Trump so far has treated Cipollone as a senior adviser with a broad portfolio, past and present White House aides told us. He is discreet almost to a fault, his friend Tom Yannucci told us. “You could hardly talk to him even in an elevator,” Yannucci said, recalling when he and Cipollone were colleagues. “And there’d be no one else on the elevator.” Chuckling, he added: “I’d say it’s endearing, but it’s not. It can also be annoying.”
Few White House officials would deny that Cipollone is showing results, and not just on the oversight front. McGahn was widely credited for helping Trump appoint a significant number of federal judges, and there’s been no slippage under Cipollone. In the first two years of Trump’s presidency, the Senate confirmed 85 federal judges, according to a White House official. So far this year, the Senate has confirmed 67. With more than 50 more nominees in the pipeline—and with no signs that Senate Majority Leader Mitch McConnell will temper his pace in bringing them up for a vote—the White House is on track this year to surpass the combined total in 2017 and 2018.
In another administration, reshaping the federal judiciary would be a substantial legacy. Here, though, compared with the raging impeachment battle, it may be a footnote.
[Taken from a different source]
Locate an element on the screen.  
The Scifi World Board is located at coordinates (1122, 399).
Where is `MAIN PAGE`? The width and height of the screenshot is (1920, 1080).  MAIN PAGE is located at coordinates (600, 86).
As Trump follows the drama obsessively, a key part of Cipollone’s job is supposed to be protecting the presidency and ensuring that Trump doesn’t misuse his powers as he fights for survival. Cipollone has broken into Trump’s inner circle in part because he’s been more willing than his predecessor to find legal paths for carrying out Trump’s agenda. In the coming months, he may need to say no to the president when Trump is accustomed to hearing yes. Is he up to it? Azar, at least, believes so.
“I would hire Pat to be my lawyer,” Azar told us. “And there’s a reason for that. Pat would tell me if I was doing something I shouldn’t be doing or going in the wrong direction. He wouldn’t hesitate to tell me that, and I know he wouldn’t hesitate to tell the president that either.”
It is then up to Trump to dispassionately accept the advice without ostracizing Cipollone—the ultimate test for a president uninterested in dissent. Cipollone’s allies believe that he wants to stay with Trump not just through the current crisis, but through the president’s reelection and the end of a second term.
When we spoke with Barr, we asked him about Cipollone’s future. So many aides come and go. What about Cipollone? Would he be around through the end?
“You mean five years?” Barr said with a chuckle, banking on a reelection victory. “Yes, I think he will.”